In the silence, he picked up the kangaroo pair that Luki had dropped to the ground when they first sat down. He brushed the snow off and handed them to her. She wound up the smaller kangaroo and set him free to play—a waltz, which the Viennese claimed as their own.

“We might go back to France when it’s safe for us to do so,” he said.

“Tante Nanée could sing with us on the dreaming log.”

Edouard hugged her close, imagining too what Nanée might be doing now. It was afternoon in Marseille. She would be out making deliveries for Varian, winding her way through the filthy alleyways of the Panier to some refugee holed up there, as he had once been. Maybe she’d finished early and was back at the chateau, stooping low to receive Dagobert’s slobbery love. Filling the tub and sinking into the water. Maybe it would be a clear night, and Danny would find that Boston station, and she would dance to music from over here, from this world that was hers, and was now Luki’s and his too.

“Someday she will take flying lessons,” Luki said.

“Nanée?”

Luki gave him a look, so much like Elza. “Pemmy! And me too. Do you think Tante Nanée would teach me to fly?”

He unwrapped the white silk flight scarf from the kangaroo’s neck, then tipped his daughter’s chin up so that he could look into her deep-sea eyes. He wrapped the scarf once around her neck, loosely, leaving long tails that caught in the wind.

“I believe she would love that.” He pulled her close, to keep her warm, and himself too. “My Moppelchen,” he said.

Together they watched a plump little cardinal land on a willow branch hanging just above them, bright red against the white lace of tree branches.

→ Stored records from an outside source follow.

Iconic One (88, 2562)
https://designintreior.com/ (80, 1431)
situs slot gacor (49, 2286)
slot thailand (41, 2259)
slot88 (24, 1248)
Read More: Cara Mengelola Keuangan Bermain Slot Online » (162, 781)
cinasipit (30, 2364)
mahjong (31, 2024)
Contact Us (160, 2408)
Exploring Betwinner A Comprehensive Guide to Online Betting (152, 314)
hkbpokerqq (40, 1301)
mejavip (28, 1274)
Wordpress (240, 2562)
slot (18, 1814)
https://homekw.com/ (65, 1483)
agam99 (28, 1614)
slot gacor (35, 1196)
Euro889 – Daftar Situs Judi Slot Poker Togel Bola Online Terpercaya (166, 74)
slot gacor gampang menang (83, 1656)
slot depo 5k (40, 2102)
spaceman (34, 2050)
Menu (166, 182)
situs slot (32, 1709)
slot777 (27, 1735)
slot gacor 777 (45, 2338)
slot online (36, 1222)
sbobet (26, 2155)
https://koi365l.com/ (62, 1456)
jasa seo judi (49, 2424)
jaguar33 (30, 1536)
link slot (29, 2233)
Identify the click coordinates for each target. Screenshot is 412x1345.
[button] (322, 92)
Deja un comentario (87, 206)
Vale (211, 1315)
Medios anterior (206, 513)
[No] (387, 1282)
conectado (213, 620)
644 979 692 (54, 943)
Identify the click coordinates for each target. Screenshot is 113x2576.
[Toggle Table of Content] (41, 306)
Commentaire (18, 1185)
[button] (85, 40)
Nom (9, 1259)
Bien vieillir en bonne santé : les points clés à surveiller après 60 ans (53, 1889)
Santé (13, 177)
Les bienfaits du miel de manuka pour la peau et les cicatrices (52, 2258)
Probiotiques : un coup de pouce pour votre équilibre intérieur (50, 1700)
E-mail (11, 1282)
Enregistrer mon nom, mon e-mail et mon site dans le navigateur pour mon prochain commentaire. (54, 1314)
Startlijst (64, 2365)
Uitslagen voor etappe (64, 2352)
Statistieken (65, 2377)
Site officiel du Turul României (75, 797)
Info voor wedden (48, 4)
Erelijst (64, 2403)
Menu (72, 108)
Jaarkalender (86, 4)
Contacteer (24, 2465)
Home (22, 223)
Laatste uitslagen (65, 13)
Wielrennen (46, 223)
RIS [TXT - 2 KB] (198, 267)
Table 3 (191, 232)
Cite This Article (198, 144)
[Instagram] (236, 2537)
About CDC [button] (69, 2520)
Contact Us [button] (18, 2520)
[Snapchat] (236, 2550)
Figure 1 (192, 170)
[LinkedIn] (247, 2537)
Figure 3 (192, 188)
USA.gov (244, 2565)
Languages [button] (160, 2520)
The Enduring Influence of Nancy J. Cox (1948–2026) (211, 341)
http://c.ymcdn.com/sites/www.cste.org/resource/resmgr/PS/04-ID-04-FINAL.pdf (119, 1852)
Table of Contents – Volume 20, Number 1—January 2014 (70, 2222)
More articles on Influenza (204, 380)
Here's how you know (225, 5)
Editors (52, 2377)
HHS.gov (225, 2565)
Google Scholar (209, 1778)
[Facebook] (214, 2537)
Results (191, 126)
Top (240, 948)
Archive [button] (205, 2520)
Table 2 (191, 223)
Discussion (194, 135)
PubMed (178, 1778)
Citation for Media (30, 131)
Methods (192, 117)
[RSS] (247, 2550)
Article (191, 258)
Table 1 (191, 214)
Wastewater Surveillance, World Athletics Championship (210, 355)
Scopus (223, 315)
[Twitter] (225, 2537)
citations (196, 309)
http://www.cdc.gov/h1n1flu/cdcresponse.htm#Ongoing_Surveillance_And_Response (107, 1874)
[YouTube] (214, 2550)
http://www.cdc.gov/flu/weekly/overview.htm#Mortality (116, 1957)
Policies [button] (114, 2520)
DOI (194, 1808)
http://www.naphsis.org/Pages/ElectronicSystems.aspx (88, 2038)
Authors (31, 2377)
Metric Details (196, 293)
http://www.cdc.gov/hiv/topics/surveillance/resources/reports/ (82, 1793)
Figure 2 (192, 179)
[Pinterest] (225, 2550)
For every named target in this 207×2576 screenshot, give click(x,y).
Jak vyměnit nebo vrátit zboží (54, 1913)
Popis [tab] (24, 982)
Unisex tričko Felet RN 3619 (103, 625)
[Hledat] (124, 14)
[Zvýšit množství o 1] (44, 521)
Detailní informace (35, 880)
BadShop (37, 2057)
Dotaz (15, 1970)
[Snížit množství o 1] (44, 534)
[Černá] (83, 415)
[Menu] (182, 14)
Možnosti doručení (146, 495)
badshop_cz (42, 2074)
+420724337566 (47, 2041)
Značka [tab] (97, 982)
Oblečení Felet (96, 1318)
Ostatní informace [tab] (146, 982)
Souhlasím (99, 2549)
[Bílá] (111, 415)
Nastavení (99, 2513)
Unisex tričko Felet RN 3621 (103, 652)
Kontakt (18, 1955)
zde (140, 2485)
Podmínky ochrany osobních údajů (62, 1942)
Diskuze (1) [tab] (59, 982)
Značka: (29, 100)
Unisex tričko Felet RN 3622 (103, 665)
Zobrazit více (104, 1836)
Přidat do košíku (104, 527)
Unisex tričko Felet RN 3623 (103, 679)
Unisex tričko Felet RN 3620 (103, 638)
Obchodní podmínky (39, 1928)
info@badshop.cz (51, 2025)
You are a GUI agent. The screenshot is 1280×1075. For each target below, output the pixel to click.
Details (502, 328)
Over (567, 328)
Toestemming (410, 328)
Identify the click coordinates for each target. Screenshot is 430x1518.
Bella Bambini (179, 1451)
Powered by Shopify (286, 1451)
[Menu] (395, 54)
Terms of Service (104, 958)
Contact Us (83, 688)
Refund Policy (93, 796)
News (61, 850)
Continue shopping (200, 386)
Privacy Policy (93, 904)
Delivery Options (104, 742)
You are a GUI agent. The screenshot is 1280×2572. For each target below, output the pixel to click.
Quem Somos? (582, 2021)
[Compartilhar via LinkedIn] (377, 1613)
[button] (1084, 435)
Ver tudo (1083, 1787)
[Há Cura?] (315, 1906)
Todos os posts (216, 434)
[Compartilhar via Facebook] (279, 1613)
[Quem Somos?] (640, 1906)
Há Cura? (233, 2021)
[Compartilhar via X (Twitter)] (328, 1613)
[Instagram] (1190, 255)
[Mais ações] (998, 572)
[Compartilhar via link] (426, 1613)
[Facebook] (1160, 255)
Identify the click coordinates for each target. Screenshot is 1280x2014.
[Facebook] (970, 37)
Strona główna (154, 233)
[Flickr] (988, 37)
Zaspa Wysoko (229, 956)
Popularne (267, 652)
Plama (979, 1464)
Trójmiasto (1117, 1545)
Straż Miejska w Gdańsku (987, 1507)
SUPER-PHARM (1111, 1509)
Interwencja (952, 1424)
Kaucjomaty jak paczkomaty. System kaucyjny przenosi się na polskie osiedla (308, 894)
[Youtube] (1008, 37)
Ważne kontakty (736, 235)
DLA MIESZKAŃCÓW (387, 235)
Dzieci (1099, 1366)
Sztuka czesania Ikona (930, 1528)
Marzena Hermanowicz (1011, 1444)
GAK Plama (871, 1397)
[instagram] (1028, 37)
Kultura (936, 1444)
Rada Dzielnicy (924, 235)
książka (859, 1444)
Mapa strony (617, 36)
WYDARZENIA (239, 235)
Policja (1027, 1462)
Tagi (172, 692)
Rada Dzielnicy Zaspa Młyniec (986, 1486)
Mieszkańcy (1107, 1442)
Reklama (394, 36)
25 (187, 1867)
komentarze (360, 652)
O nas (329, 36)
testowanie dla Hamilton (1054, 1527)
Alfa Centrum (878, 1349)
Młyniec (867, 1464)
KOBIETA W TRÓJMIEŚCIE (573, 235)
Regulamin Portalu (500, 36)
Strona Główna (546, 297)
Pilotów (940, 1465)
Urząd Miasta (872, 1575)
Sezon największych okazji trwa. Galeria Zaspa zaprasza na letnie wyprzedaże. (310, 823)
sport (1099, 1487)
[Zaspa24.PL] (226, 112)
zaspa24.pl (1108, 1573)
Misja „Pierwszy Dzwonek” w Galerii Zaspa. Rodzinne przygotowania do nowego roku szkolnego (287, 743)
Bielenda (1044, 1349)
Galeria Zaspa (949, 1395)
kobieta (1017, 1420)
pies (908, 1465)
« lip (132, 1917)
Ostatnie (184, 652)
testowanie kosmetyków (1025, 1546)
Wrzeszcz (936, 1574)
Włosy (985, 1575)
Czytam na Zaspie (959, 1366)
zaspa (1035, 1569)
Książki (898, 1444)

The bird tilted its head, its little black face observing them curiously. It chirped once, a delightful sound, then lifted off into the sky, floating gracefully over the lake.





Author’s Note and Acknowledgments


Here are a few things that are true about Mary Jayne Gold, the American heiress whose real courage inspired that of my fictional Nanée: She grew up in an Evanston mansion and summered at Marigold Lodge in Western Michigan, went to finishing school in Italy, and flew a red Vega Gull (which did not in fact have a stall horn). She was friends with Danny Bénédite, who really did use his position with the Paris police to arrange French residency permits for refugee artists. She stayed in France after Hitler invaded, and fled Paris with Theo Bénédite, and tried to get their son out of France by claiming him as her illegitimate child. After the armistice, Mary Jayne went to Marseille, intending to leave France. She instead stayed, and joined Varian Fry’s effort to help refugees, contributing her time and thousands of dollars. She rented a place called Villa Air-Bel, where she lived with, among others, the Bénédites, Fry, the Bretons, and Dagobert. They hosted salons there at which they played Surrealist games and hung art from the trees.